Outro exemplo de cláusula abusiva, nesta espécie de contrato, diz respeito aumento de mensalidade em plano/seguro saúde por faixa etária. A Lei 9.656/98, apesar de conter regra específica, somente pacificou, em parte, essa questão, já que o tema nos contratos a ela anteriores e sem adaptação continuam a gerar conflitos. A Lei 9.656/98, em seu artigo 15 determina que as faixas etárias devem estar muito bem aclaradas no contrato e de acordo com as regras estabelecidas pela ANS. A referida agência reguladora, por norma complementar, autorizou a inserção, nesses contratos, de no máximo seis faixas etárias, sendo que a última não pode ser maior do que seis vezes o valor da primeira faixa etária contratual. Já no artigo 35, cuidou a Lei de regular o tema, nos casos de adaptação do contrato antigo às novas disposições legais.

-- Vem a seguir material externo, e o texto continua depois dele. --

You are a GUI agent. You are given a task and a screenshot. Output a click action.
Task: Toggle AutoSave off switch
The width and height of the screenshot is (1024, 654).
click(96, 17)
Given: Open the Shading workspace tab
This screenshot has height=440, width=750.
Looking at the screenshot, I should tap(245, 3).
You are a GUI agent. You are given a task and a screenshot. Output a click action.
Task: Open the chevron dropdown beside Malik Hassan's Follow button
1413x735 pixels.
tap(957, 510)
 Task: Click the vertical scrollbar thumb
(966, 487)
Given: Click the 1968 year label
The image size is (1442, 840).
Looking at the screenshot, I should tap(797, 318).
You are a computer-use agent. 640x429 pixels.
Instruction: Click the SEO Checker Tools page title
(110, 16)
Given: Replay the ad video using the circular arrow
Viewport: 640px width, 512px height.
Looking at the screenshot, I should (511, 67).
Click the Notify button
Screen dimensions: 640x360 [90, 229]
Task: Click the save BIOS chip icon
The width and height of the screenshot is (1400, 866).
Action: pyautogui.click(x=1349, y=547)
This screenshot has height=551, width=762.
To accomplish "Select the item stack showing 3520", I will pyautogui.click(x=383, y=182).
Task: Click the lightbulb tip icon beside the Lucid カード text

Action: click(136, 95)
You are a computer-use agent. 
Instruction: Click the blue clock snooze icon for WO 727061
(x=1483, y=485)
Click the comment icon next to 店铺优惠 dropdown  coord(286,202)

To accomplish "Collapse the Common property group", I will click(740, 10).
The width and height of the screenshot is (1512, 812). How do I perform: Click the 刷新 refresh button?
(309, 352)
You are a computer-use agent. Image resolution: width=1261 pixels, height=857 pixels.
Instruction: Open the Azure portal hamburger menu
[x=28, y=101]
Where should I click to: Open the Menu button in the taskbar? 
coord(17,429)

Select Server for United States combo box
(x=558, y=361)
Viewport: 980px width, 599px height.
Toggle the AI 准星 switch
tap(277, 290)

Portanto, quem assinou contrato após 01/01/1999, ou mesmo quem fez a adaptação, tem as regras claramente ditadas pela Lei 9.656/98. Mas, como já dito, alguns problemas persistem: a repactuação, o aumento em contratos coletivos ou empresariais e, principalmente, o caso dos usuários com contratos antigos individuais ou familiares. Ainda existem contratos com todos os tipos de cláusulas nesse tema, sendo uma boa parte delas abusivas. Alguns contratos possuem cláusula autorizando o aumento sem percentual previamente definido, outros com fixação em índices dos mais variados tipos, outros com aumento anual de 5% por faixa etária, a partir de determinada idade, normalmente 65 anos e assim por diante. Outros inserem cláusula aberta, deixando a fixação do percentual condicionado às circunstâncias do momento do aniversário. O que não se pode aceitar.